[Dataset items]
* * * * * * * * *
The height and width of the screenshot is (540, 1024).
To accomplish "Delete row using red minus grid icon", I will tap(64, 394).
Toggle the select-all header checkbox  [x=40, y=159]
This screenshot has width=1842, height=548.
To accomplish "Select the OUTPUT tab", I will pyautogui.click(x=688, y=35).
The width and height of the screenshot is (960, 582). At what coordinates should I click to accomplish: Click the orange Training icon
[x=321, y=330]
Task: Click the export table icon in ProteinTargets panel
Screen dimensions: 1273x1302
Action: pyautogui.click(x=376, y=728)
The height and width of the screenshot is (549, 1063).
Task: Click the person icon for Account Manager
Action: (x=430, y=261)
* * * * * * * * *
* _Exercise prompt_
Take the entries above and repeat them. Alter nothing.

* _Response area_
The height and width of the screenshot is (540, 1024).
To accomplish "Delete row using red minus grid icon", I will tap(64, 394).
Toggle the select-all header checkbox  [x=40, y=159]
This screenshot has width=1842, height=548.
To accomplish "Select the OUTPUT tab", I will pyautogui.click(x=688, y=35).
The width and height of the screenshot is (960, 582). At what coordinates should I click to accomplish: Click the orange Training icon
[x=321, y=330]
Task: Click the export table icon in ProteinTargets panel
Screen dimensions: 1273x1302
Action: pyautogui.click(x=376, y=728)
The height and width of the screenshot is (549, 1063).
Task: Click the person icon for Account Manager
Action: (x=430, y=261)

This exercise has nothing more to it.